La lecture du parc complète l'analyse : 134 diagnostics publiés pour 1 000 résidences principales, environ 119 logements occupés par leur propriétaire, de l'ordre de 127 maisons individuelles. Ce volume ne préjuge d'aucune éligibilité individuelle : il indique seulement où se concentrent, à Maizeroy, les situations où le scénario décrit sur cette page a le plus de chances d'être pertinent.
La part de logements occupés par leur propriétaire indique en creux le volume du parc locatif privé concerné, et les données de Maizeroy le montrent nettement. On relève 149 résidences principales recensées, 86 % de maisons individuelles, 80 % de propriétaires occupants, en zone climatique H1b. Ces valeurs ne décident d'aucun projet à elles seules, mais elles fixent l'ordre de grandeur dans lequel un chiffrage à Maizeroy est crédible.
Sur la durée de vie de l'ouvrage, la remise à niveau d'un logement mis en location à Maizeroy suppose les critères de décence et un engagement de loyer maîtrisé maintenu dans le temps. Rapporté à vingt ans d'usage, le poste chiffré à 2 077 000 € revient à 103 850 € par an avant aides, montant à mettre en regard de l'économie de facture et non du seul prix d'achat.
L'ordre des étapes conditionne le droit à l'aide : audit, désignation de l'accompagnateur, dépôt, accord, puis démarrage de la remise à niveau d'un logement mis en location. À Maizeroy, un devis signé trop tôt suffit à faire tomber une aide de 32 000 €.
Le métré fait foi avant toute discussion de prix : à Maizeroy, sur une base de 120 m² en zone H1b, la remise à niveau d'un logement mis en location représente de l'ordre de 62 logement du parc locatif. Multiplié par un prix unitaire de 22 000 à 45 000 €, on obtient une fourchette de 1 364 000 € à 2 790 000 € TTC, que le plafond d'assiette de 40 000 € HT vient ensuite borner.
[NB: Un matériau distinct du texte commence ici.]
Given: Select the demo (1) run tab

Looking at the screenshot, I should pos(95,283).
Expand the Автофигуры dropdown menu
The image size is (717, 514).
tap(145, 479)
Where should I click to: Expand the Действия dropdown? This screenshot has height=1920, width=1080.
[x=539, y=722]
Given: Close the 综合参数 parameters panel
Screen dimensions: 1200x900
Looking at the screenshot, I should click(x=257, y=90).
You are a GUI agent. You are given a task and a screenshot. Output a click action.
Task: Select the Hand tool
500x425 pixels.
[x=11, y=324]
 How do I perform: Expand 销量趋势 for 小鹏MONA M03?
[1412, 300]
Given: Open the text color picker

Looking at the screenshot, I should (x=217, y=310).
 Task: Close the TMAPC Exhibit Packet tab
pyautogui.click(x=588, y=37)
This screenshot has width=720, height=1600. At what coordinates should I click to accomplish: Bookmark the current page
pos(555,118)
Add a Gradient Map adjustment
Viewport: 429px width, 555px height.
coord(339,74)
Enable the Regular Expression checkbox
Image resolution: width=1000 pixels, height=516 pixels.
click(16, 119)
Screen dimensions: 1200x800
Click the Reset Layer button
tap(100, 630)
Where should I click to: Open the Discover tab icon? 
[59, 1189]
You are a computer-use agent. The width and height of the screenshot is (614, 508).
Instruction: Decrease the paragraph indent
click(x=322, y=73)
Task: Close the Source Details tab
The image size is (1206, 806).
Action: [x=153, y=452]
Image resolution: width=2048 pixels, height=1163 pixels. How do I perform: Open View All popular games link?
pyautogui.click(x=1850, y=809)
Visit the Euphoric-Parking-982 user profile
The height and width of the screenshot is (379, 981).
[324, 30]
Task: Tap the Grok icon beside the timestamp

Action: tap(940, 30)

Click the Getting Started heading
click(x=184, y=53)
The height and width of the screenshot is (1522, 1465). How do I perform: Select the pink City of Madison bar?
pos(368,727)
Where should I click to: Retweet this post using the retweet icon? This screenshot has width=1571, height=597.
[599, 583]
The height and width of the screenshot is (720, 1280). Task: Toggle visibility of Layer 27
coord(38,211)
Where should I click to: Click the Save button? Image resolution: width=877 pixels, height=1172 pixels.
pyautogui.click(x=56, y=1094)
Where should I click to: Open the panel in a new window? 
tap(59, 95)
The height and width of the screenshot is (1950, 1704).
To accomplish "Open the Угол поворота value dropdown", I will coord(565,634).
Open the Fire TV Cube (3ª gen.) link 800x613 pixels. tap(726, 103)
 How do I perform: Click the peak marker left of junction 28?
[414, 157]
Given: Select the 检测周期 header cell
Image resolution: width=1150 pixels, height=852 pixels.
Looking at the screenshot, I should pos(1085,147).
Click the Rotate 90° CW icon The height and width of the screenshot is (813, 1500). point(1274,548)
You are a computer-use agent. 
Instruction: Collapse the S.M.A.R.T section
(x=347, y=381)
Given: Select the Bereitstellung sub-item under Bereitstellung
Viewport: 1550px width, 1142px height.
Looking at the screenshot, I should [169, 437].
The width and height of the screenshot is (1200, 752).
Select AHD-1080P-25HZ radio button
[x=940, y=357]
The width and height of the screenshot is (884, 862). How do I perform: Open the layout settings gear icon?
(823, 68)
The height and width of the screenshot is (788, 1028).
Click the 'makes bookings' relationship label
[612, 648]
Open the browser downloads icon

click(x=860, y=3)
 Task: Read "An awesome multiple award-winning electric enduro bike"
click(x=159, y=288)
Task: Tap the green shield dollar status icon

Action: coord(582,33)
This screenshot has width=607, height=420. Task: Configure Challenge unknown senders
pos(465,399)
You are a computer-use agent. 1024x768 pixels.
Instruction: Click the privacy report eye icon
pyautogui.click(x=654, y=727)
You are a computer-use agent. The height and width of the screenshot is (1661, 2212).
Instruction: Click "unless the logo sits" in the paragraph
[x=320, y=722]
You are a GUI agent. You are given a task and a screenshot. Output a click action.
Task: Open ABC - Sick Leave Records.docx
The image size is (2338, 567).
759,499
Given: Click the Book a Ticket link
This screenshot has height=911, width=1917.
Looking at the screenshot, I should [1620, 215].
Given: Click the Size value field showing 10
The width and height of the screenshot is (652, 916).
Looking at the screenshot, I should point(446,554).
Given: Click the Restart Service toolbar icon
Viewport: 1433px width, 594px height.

Combien d'occupants, quels besoins : avec 2.75 personne(s) par résidence principale à Maizeroy, les besoins d'eau chaude et de renouvellement d'air se déduisent directement. C'est sur cette base, et sur 120 m², que la remise à niveau d'un logement mis en location doit être dimensionné.
En cas de contrôle sur site à Maizeroy : la mention de les critères de décence et un engagement de loyer maîtrisé sur le devis, la qualification RGE de un opérateur agréé par l'Anah, et le constat de décence après travaux. Un dossier complet sécurise jusqu'à 32 000 € d'aide ; un dossier incomplet suspend le versement jusqu'à régularisation.
Sur la facture, ce poste vaut 1 289 € à 1 933 € par an à Maizeroy : la remise à niveau d'un logement mis en location couvre 40 à 60 % des consommations, soit 18 000 kWh au mieux sur la base conventionnelle de la zone H1b.
Point de vigilance financier à Maizeroy : un engagement de conventionnement signé sans simuler le manque à gagner locatif. Une reprise représente 10 à 20 % du poste, soit 207 700 € à 415 400 €, sans nouvelle aide mobilisable — d'où l'intérêt d'un contrôle en cours de chantier plutôt qu'à la réception.